University of Colorado-Boulder, USA
WS129: Language as social practice in the globalized new economy
This paper focuses on women’s sexual alterity in New Delhi, India, as a means of exploring the ways in which localized subjectivities engage with global and national discourses that legitimate English as the language of modernity and Hindi as the language of tradition. The NGO that is the focus of this paper, which has as its mandate the distribution of HIV/AIDS education and sexual information to the public, sponsors a variety of informational support groups for diverse gender and sexual identities, among them a women’s group that includes both "lesbians" (an identity closely allied with same-sex desire as articulated in Europe and the United States) and "boys" (an eroticized transgender identity long associated with rural India).
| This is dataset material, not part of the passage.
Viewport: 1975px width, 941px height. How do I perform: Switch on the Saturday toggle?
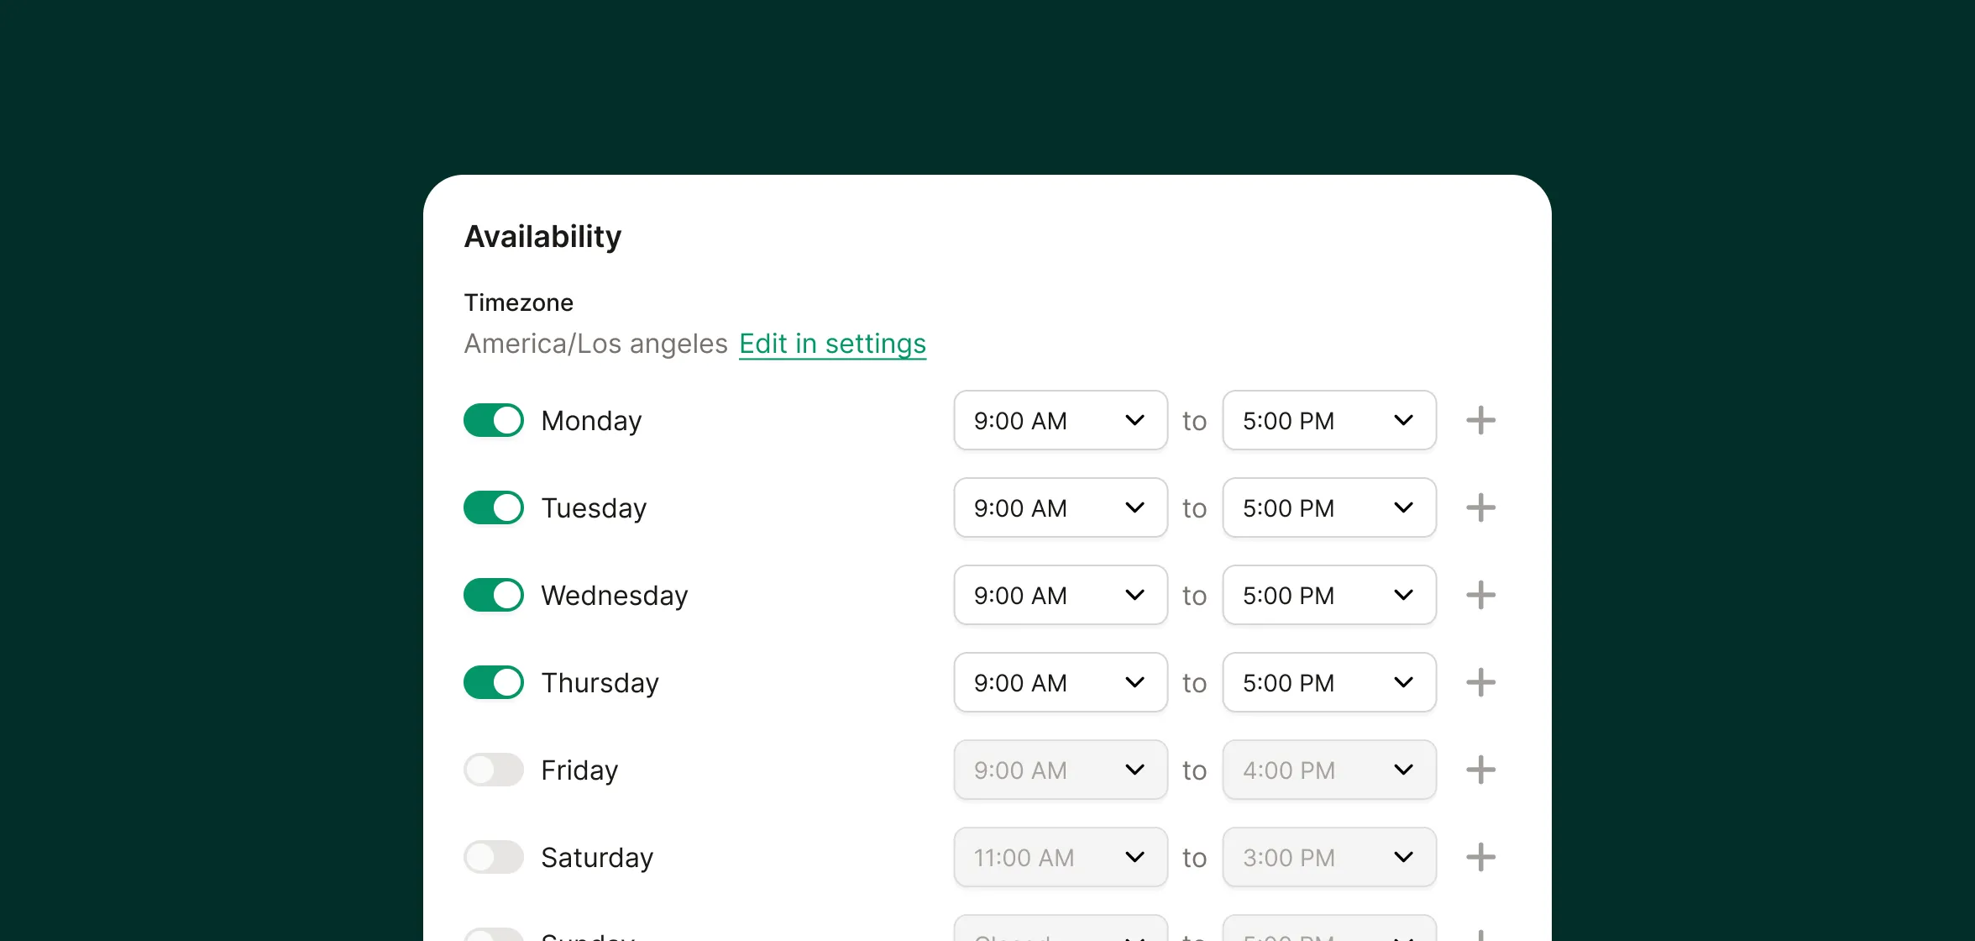tap(494, 857)
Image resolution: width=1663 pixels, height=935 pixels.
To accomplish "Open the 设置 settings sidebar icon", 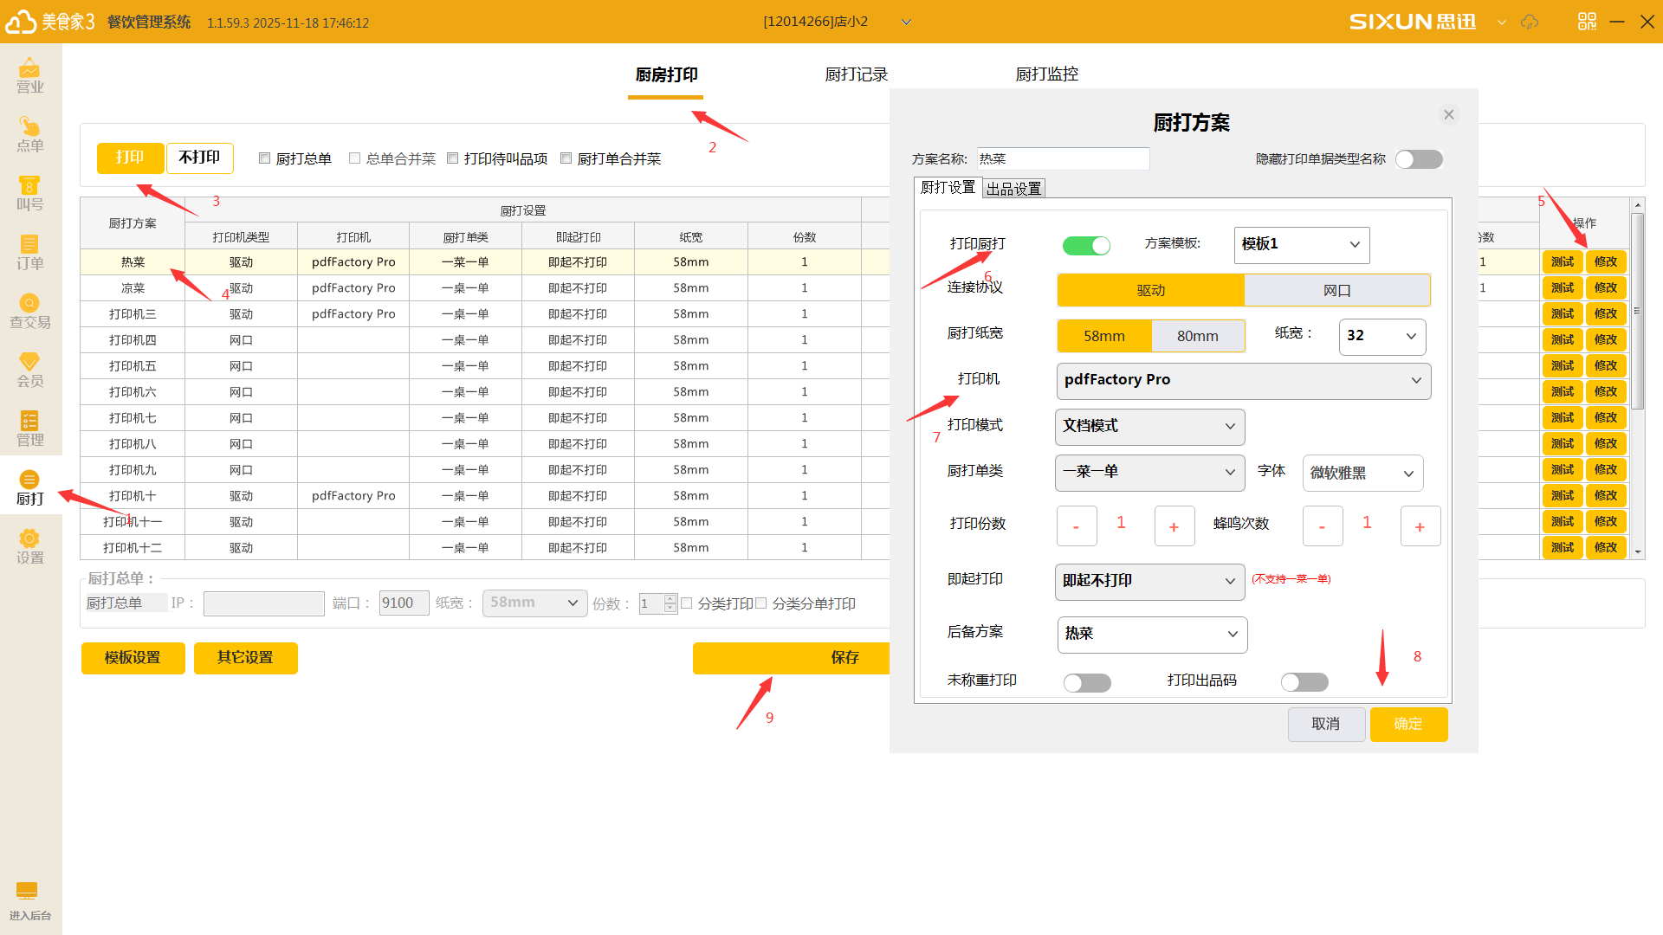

Because the Hindi language has become increasingly correlated with Hindu nationalism, employees within this NGO tend to view Hindi as an oppressive medium for the expression of both sexual practice and sexual identity, rejecting traditionalist assumptions regarding the superiority of Hindi in the contemporary nation-state. Middle class women who participate in NGO activities, aspiring to a class symbolic that opposes the perceived conservative understanding of sexuality voiced in traditional India, socialize lower class newcomers away from their transsexual imaginings in part by offering them English as a new medium for talking about sex. The paper thus highlights the ways in which progressive NGO discourses of sexual identity, here carried through globalized forms of English, produce differential and potentially injurious effects on distinct class-based sexualities.